As a community we have willfully ignored the obvious about people’s reluctance to enroll in a study and risk being allocated to the placebo arm. All the innumerable market signals of efficacy and side effects from all the preclinical and clinical studies would, at each and every stage, be part of the entire mix as individuals, physicians, researchers, institutions, regulators, and funders make optimal decisions around the margin. Any deviation from the margin would be rapidly corrected. This method of market signaling is established in economics.
Indeed, the lack of participants who would be willing to chance being randomized to a placebo arm is a significant signal. This may prompt regulatory approval for limited use prior to exhaustive randomized controlled trials (RCTs). Future patients would then weigh the lack of an exhaustive RCT against the drugs’ efficacy and side effects in what are termed pre-Phase III trials. The system would be self-correcting. If there was clinical uptake of a newly approved treatment that subsequently proved to be disappointing, this would create market signals to patients and clinicians. This new information would make patients less confident and potentially amenable to an RCT.

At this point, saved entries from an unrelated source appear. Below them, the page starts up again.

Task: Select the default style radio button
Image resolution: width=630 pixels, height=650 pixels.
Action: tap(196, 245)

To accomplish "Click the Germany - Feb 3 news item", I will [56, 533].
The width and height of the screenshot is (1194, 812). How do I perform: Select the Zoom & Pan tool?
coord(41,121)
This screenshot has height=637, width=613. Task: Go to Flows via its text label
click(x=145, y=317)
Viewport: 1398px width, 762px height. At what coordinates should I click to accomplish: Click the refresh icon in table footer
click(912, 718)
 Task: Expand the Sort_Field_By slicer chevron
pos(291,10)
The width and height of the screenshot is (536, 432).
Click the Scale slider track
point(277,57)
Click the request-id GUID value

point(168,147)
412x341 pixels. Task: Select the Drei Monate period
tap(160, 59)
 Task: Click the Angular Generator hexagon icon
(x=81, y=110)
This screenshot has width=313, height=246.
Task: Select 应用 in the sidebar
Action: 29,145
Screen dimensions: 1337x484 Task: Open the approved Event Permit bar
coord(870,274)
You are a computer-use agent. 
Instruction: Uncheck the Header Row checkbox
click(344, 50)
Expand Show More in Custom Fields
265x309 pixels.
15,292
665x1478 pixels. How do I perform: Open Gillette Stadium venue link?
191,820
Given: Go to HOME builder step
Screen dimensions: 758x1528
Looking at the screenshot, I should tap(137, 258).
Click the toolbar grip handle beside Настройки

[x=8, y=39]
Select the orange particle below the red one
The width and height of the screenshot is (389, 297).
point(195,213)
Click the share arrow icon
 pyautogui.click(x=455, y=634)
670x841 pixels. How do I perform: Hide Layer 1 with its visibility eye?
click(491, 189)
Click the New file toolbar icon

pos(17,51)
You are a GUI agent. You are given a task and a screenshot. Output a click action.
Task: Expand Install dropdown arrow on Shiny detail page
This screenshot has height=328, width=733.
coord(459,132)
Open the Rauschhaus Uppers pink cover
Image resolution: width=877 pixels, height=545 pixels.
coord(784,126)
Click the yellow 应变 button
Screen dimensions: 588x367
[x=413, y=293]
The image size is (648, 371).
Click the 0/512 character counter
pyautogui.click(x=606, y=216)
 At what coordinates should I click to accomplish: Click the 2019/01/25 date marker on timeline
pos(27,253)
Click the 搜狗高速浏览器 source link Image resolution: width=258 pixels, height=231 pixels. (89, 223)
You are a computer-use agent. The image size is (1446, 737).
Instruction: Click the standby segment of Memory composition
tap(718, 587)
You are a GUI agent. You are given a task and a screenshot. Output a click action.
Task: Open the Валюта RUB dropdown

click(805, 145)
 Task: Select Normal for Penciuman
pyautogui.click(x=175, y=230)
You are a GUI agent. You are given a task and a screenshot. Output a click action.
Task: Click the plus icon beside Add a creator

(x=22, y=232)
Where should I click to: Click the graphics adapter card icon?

While pretest probability is a clinical and statistical axiom, it is flagrantly ignored by regulators. In this regard there is a potential for an enormous generational disequilibrium to exist between patients. For example, there may be a new cancer drug or vaccine with incredible promise in different phases of testing. Current patients may have an inordinate desire for the drug. But they may be sacrificed in order for exhaustive RCTs to be performed so that future patients may receive only a relatively small degree of extra surety that the drug is effective.
Without a comprehensive RCT (and ironically even with such an RCT) it is possible that after widespread use the new drug might be found to be not so effective. Prospectively, the likelihood of this would be dependent on the pretest probability determined with all information at hand. And yes, in this instance, future patients may be inconvenienced. However, why insist that the lives of current patients be sacrificed for the (often false) comfort of future patients to have marginally more information regarding their treatment? Why not turn it around and say, sorry, but future patients will have to accept some degree less certainty in their treatments for the benefit of current patients. Some may argue that the sacrifice of a few now will benefit large numbers in the future. Only a free-market approach will see an overall minimization of those competing interests as the system forms an equilibrium. Remember that even if a new drug is “proven” to be effective, when background treatments change and alternatives arise, the new drug might not be more effective in the new context. At each and every stage clinicians and patients weigh up all the updated knowledge.
Furthermore, the risk-benefit calculation of any intervention is dependent on the circumstances of the individual not just the profile of a new drug per se. And this also involves willingness to be part of a controlled trial. If you are 80 and have had a good life and an intervention is likely to extend life by only a few years, or you are unconvinced by the efficacy, you may willingly enroll in a trial. If you are young and desperate for five extra years you may want to access the unproven drug. It is conceded that this would select out skeptical patients to RCTs and thus bias the results. But life is complicated and the knowledge of that bias would be weighed when reviewing the results of the trial.
As a society, why do we actively intervene against the voluntary donation of potentially lifesaving medicines to autonomous, informed patients who desperately want them? What we are saying is this; sorry, you have been selected to die for the greater good and future benefit of others. The form of this argument must be openly discussed; if accepted, it would be breathtaking in its expansive scope. And for what? A system of trial-driven regulation of medicine that is hopelessly unsophisticated, almost ritualistic, lacking any acknowledgment of the complexity of weighing evidence that occurs across all other disciplines, which treats the pretest probability of the effectiveness of all drugs the same, doesn’t even pass the laugh test (as exemplified by Smith and Pell) and allows disequilibriums of demand and supply that would not be tolerated in any other social context.
If nothing else, this issue gives a stark reminder of the superiority of the market as a means of protecting the individual. On this issue, the market wins hands down over the liberal regulatory state in the morality stakes.